Items from a dataset
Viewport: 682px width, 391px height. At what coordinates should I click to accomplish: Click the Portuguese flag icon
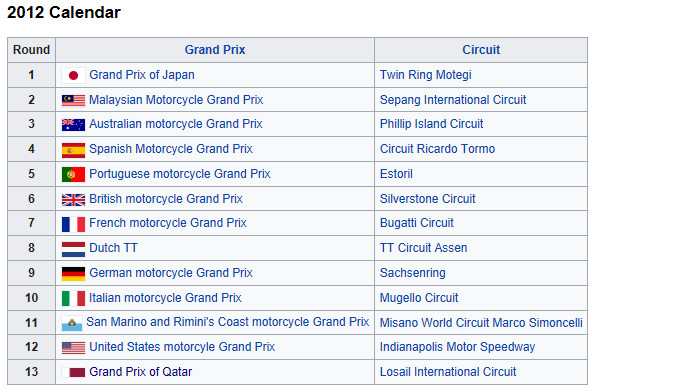(x=73, y=175)
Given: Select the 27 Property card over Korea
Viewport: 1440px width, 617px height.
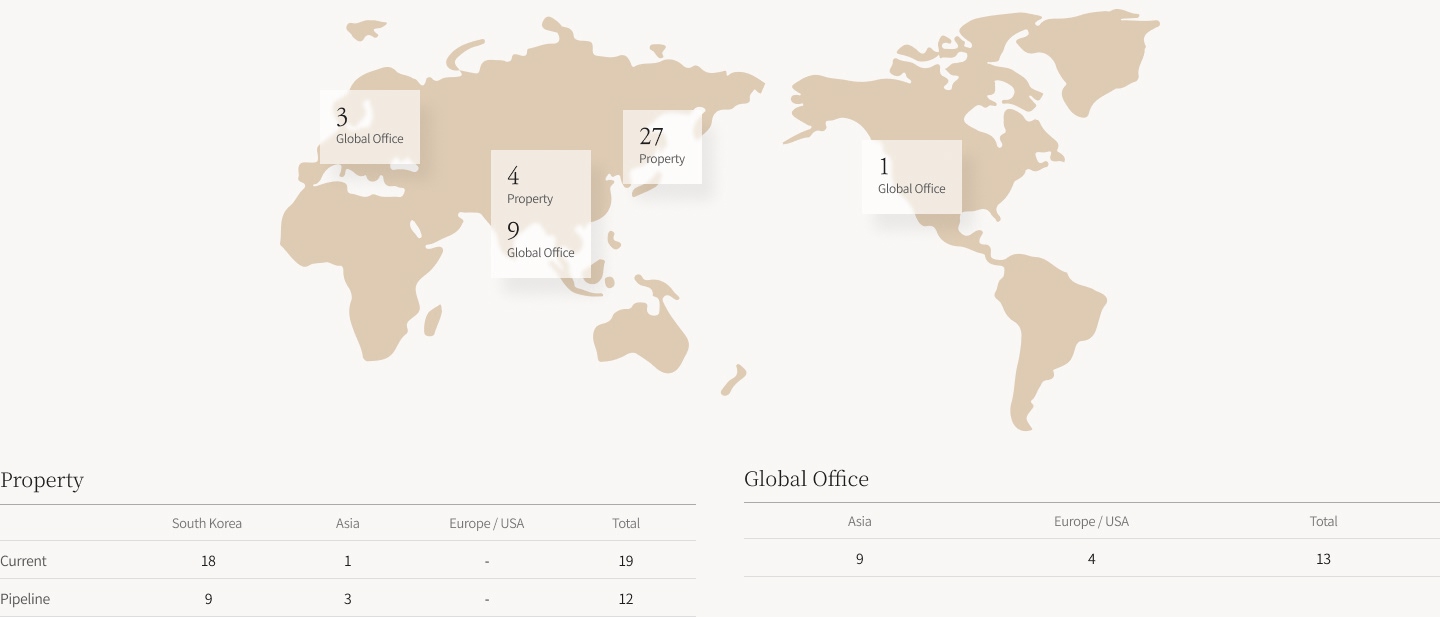Looking at the screenshot, I should (662, 147).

WORK TO COMPLETE :: Without the pictures, restate each entry exactly.

TASK RESULT ::
Viewport: 682px width, 391px height. At what coordinates should I click to accomplish: Click the Portuguese flag icon
(x=73, y=175)
Given: Select the 27 Property card over Korea
Viewport: 1440px width, 617px height.
Looking at the screenshot, I should (662, 147).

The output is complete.